- [Problem details]: Go to the line in the entries below that holds "Instruction: Open the" and repeat exactly from there through the line that holds "Screen dimensions: 379x192", inclusive.

Saved data entries:
-------
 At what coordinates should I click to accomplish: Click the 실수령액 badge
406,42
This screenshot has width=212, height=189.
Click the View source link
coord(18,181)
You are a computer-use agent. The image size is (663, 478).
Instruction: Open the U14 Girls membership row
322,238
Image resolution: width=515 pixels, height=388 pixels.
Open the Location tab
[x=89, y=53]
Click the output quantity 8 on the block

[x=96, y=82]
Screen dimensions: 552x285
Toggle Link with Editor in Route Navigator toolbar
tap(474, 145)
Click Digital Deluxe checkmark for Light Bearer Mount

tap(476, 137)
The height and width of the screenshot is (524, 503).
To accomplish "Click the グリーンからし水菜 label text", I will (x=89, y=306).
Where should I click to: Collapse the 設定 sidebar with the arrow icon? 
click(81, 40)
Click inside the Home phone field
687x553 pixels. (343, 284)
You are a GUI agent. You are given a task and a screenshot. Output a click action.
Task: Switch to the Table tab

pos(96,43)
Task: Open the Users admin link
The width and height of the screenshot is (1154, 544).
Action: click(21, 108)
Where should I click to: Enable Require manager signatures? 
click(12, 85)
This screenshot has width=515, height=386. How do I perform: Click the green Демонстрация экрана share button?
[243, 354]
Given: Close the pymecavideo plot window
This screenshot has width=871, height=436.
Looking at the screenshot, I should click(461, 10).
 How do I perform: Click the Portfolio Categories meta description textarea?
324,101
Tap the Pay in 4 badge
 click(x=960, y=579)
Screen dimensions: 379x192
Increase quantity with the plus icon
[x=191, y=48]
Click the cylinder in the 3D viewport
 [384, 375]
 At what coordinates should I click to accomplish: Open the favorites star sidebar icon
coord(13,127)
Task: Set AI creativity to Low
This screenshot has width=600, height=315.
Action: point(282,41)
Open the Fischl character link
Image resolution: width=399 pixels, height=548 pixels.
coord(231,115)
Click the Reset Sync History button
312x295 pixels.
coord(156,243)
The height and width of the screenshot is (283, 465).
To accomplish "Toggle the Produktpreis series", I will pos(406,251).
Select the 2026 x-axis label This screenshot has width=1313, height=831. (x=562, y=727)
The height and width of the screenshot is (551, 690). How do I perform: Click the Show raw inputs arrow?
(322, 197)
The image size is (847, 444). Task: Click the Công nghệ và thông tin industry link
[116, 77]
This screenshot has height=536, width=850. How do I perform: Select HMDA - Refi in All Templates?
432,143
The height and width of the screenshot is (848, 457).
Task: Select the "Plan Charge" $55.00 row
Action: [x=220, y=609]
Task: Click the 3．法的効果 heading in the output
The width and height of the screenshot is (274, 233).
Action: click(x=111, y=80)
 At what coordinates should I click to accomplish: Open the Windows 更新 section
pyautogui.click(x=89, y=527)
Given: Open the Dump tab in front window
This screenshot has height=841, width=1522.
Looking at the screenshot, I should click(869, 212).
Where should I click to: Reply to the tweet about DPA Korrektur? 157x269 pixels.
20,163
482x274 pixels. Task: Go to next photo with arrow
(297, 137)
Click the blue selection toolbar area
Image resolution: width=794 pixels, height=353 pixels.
-------
- [Solution for this exercise]:
Instruction: Open the U14 Girls membership row
322,238
Image resolution: width=515 pixels, height=388 pixels.
Open the Location tab
[x=89, y=53]
Click the output quantity 8 on the block

[x=96, y=82]
Screen dimensions: 552x285
Toggle Link with Editor in Route Navigator toolbar
tap(474, 145)
Click Digital Deluxe checkmark for Light Bearer Mount

tap(476, 137)
The height and width of the screenshot is (524, 503).
To accomplish "Click the グリーンからし水菜 label text", I will (x=89, y=306).
Where should I click to: Collapse the 設定 sidebar with the arrow icon? 
click(81, 40)
Click inside the Home phone field
687x553 pixels. (343, 284)
You are a GUI agent. You are given a task and a screenshot. Output a click action.
Task: Switch to the Table tab

pos(96,43)
Task: Open the Users admin link
The width and height of the screenshot is (1154, 544).
Action: click(21, 108)
Where should I click to: Enable Require manager signatures? 
click(12, 85)
This screenshot has width=515, height=386. How do I perform: Click the green Демонстрация экрана share button?
[243, 354]
Given: Close the pymecavideo plot window
This screenshot has width=871, height=436.
Looking at the screenshot, I should click(461, 10).
 How do I perform: Click the Portfolio Categories meta description textarea?
324,101
Tap the Pay in 4 badge
 click(x=960, y=579)
Screen dimensions: 379x192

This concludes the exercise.